Каморка у нее была маленькая, с одним окном, выходившим на двор, как всевидящее око. У внутренней стены стояла простая деревянная кровать, покрытая ситцевым одеялом: Марфа Петровна, искушая свою плоть, спала на голых досках. В переднем углу помещался целый иконостас из образов старинного письма с неугасимой лампадой перед ними. В изголовье кровати привинчен был к стене несгораемый железный шкап. На большом столе, у противоположной стены, и на полках над ним были разложены всевозможные вещи, точно в ссудной кассе: мешочки, свертки материй, обрезки меха, медная посуда, железные и деревянные шкатулочки, склянки, банки, ящички,— одним словом, полная хозяйственная лаборатория. На окне, в уголке, скромно стояла грошевая чернильница с пожелтевшим гусиным пером, которым Пружинкин сочинял векселя, условия и предъявления ко взысканию. Марфа Петровна, надев медные очки на самый кончик носа, с трудом могла подписать свою фамилию. Эту невзрачную каморку-кладовую отлично знали самые богатые моховские коммерсанты, являвшиеся сюда со слезными просьбами об отсрочках, бланках и новых займах. Пружинкин играл в этих сделках не последнюю роль, получал деньги и хранил непоколебимое никакими соблазнами молчание. Он вполне подчинялся авторитету старухи и никогда не задумывался над мыслью, что она эксплоатирует его самым бессовестным образом.
— А у нас теперь дело так и кипит, — объяснял Пружинкин после необходимых предварительных пустяков. — Настоящее колесо пошло, Марфа Петровна.
— Это ты насчет земства?
— О Павле Васильиче собственно… И откуда такой необнакновенный человек, подумаешь, взялся? Мальчонкой еще, можно сказать, их знавал, когда в гимназии происходили… да-с. И вот жил-жил человек, у всех на глазах жил, а никому в ум не вошло, какая в нем, в Павле-то Васильиче, силища. Всех кругом окружил… златоуст!
— Краснобай! — грубо ответила Марфа Петровна и нахмурилась.

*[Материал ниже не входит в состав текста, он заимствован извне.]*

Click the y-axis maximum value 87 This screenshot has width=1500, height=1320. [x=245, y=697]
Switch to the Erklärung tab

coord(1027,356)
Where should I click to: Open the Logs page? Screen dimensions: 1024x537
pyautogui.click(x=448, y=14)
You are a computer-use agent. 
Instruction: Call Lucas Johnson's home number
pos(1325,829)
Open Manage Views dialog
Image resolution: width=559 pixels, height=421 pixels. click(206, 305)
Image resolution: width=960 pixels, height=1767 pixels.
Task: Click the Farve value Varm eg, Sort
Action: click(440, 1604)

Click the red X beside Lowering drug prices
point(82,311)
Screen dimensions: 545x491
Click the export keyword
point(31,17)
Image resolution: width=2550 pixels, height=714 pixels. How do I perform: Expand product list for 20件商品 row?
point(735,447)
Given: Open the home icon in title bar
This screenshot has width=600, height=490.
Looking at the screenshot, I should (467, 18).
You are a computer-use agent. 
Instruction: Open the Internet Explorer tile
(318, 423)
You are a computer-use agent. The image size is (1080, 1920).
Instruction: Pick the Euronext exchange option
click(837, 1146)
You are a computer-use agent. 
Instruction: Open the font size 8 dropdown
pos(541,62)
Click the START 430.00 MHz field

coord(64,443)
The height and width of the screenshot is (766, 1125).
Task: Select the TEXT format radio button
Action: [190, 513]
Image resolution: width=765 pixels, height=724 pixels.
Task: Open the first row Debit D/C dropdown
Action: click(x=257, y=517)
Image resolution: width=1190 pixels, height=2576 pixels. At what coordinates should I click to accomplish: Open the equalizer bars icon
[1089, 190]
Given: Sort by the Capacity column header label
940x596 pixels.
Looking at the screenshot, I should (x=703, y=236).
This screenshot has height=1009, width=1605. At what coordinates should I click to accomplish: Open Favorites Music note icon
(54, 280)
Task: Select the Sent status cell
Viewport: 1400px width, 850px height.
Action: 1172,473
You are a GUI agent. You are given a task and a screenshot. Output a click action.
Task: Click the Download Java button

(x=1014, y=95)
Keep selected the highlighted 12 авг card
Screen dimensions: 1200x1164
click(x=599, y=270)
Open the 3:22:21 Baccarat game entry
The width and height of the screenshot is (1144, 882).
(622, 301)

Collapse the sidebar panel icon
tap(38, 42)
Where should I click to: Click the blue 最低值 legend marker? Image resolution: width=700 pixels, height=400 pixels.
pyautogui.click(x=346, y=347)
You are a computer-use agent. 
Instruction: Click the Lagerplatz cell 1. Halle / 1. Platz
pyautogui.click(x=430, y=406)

— Нет-с, Марфа Петровна, уж вы позвольте-с… Это дело даже совсем особенное-с. Вот Анна Ивановна девица, а и они весьма чувствуют… Сердце радуется со стороны глядеть.
— Н-но-о?
— Совершенно верно-с! Как же-с, сижу я, например, в собрании, а Анна Ивановна с генеральшей Мешковой передо мной сидят, и Павел Васильич с ними разговаривает… Да… Нынче и женский пол, Марфа Петровна, своего достигает, даже девица, которая, можно сказать, чувствует себя в полной форме…
— Ума своего нехватает, так и ходит слушать чужие глупости! — с сердцем проговорила старуха. — Вот и вся твоя Анна Ивановна. Краснобайничать Павел Васильич мастер, да толку из этого никакого не выйдет.
— Почему же это толку не будет? — обиделся Пружинкин, подбирая ноги под стул.
— А потому… Летать твой Павел Васильич летает, а садиться не умеет. Из-за чего он язык-то треплет? Ежели бы чин какой заслужил, медаль на шею, ну, хоть бы светлые пуговицы, а то ведь совсем зря болтается. Да и просто уж очень у вас все: поговорил, поболтал, а оно все и сделается само, как по-писаному.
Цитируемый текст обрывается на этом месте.